This post has been covered on the Wall Street Journal!
Last post, I described my mildly obsessive strategy for making predictions in my Oscar pool this year. I’ve been driven to such measures by the repeated and humiliating losses to my brother Jon for the past quarter-score.
To recap that post: the common wisdom among Oscar pundits is that the “precursor” awards which happen before the Academy Awards (e.g. the Golden Globes, Screen Actors / Directors / Producers Guild, BAFTA, and the Critics Choice awards) tend to correlate with who wins Oscars. From what I understand, Jon looks over these when choosing a winner. I tried the same thing last year, and was on track to win until Meryl Streep won Best Actress in an upset (jerk). That night i made a vow – never again.
So, I decided to take the same approach this year, but make it more systematic. I grabbed 20 years worth of award data from the Internet Movie Database, and built a model that takes into account the degree to which each precursor Ceremony predicts the Oscars (different ceremonies do better in different categories). My theory is that this might provide an edge for close calls. Our Oscar pool also incorporates an interesting twist, in that we have some freedom to down-weight predictions that we aren’t sure of. My model makes probabilistic estimates, and thus also gives a strategy for how to weight each prediction.

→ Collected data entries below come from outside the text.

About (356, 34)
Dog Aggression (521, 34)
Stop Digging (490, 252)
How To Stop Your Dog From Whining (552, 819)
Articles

Now that all of the precursor awards have taken place, I’m able to apply the model for the 2013 awards. Here are the main results (who really cares about Best Live Action short? Sorry, guy nominated for Best Live Action Short), with some punditry for good measure:
Les Miserables (12%)
Argo has swept the dramatic awards, and Les Mis won for best Golden Globe (Comedy/Musical). The last time a movie swept the dramatic awards and lost Best Picture was when Brokeback Mountain lost to Crash.
Daniel Day Lewis (65%)
Hugh Jackman / Denzel Washington (10%)
Another straightforward call, as Daniel Day Lewis has swept the dramatic acting categories this year. Plus, people love that guy. A DDL loss would be a repeat of 2002, when Denzel Washington (Training Day) unexpectedly beat Russel Crowe (A Beautiful Mind), who also swept the dramatic awards. The SAG and Critics Choice awards best predict this category.
Jennifer Lawrence (70%)
Jessica Chastain (20%)
Sorry, Quvenzhané Wallis. You may be who the Earth is for, but you aren’t who this award is for. Choosing between Lawrence and Chastain is tricky. The former won the Golden Globe comedy award and the SAG award. Jessica Chastain won the Golden Globe drama award and the critics choice award. The SAG is the best predictor, and thus the model prefers Jennifer Lawrence. If I hadn’t used a model, I would have guessed Jessica Chastain, thinking that dramatic movies have a better shot at winning Oscars than rom-coms. C’mon, math…
Anne Hathaway (87%)
Everyone else (2-5%)
The easiest prediction of the bunch. She’s been unbeatable in other ceremonies, so there’s no reason not to pick her based on the data.
Tommy Lee Jones (47%)
Christoph Waltz (30%)
This seems to be the most controversial category. The New York Times is predicting that Robert DeNiro will win, based on his aggressive oscar campaigning and his icon status (two factors not present in my model, which thinks he has a 5% shot). Tommy Lee Jones won the SAG, which best predicts the acting categories. Christoph Waltz won both the Golden Globe and BAFTA. Historically, this is a difficult category to predict based on precursor ceremonies.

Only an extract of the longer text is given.